L'Explication Prémisse
Cet article dit simplement que la rupture conventionnelle est une solution de rupture du contrat de travail fondée sur l’accord des deux parties : employeur et salarié. Elle ne peut pas être imposée ni par l’employeur ni par le salarié (donc ce n’est ni un licenciement, ni une démission). La rupture conventionnelle naît d’une convention écrite et respecte la procédure prévue par la loi pour garantir que le consentement est libre (entretiens, indemnité, délai de réflexion, contrôle administratif…).
Dans une PME, la direction et un salarié en désaccord sur l’évolution de ses missions discutent et conviennent d’un départ. Après un entretien, ils se mettent d’accord sur une date de fin et une indemnité supérieure au minimum légal. Ils signent ensemble la convention de rupture.

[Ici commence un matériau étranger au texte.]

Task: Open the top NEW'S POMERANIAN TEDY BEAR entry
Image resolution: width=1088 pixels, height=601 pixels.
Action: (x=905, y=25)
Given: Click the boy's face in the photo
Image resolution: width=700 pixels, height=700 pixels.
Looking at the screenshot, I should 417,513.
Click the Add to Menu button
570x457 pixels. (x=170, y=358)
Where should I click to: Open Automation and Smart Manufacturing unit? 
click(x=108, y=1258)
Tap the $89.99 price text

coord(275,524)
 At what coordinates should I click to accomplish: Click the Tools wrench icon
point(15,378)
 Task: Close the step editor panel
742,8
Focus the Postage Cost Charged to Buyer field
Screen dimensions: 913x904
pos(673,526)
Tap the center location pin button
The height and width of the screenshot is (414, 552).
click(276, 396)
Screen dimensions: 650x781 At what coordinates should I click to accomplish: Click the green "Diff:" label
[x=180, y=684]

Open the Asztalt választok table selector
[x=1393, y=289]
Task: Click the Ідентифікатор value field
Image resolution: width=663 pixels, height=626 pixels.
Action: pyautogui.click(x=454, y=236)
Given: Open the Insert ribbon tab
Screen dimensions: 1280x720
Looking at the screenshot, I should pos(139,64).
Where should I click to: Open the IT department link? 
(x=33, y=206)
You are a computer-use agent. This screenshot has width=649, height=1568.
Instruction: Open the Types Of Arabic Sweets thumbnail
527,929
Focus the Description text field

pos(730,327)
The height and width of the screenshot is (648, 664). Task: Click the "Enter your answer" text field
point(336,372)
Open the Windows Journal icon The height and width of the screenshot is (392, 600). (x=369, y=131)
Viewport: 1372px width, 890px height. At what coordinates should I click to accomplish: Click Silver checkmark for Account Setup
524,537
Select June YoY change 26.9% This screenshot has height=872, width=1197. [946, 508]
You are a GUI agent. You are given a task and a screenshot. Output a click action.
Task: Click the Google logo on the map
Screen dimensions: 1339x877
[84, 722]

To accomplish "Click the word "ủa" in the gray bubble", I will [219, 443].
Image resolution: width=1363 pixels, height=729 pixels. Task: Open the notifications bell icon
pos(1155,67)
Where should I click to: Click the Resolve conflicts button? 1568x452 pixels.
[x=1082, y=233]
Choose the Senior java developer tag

Le salarié dispose ensuite d’un délai de rétractation ; l’employeur transmet la convention à l’administration pour contrôle. Une fois l’homologation obtenue, le contrat prend fin à la date convenue.
- La rupture conventionnelle repose sur le consentement mutuel : l’employeur et le salarié doivent être d’accord.
- Elle est exclusive du licenciement et de la démission : on ne peut pas l’imposer ni la camoufler en licenciement/démission.
- La rupture doit résulter d’une convention écrite signée par les deux parties.
- La procédure légale comporte des garanties destinées à protéger la liberté du consentement (entretiens, indemnité minimale, délai de rétractation, contrôle administratif/homologation).
- Un consentement vicié (pression, dol, erreur) peut entraîner la nullité de la convention ou la requalification en licenciement abusif.
- Les parties peuvent négocier les conditions (date, indemnité) mais doivent respecter les règles de fond et de forme prévues par la loi.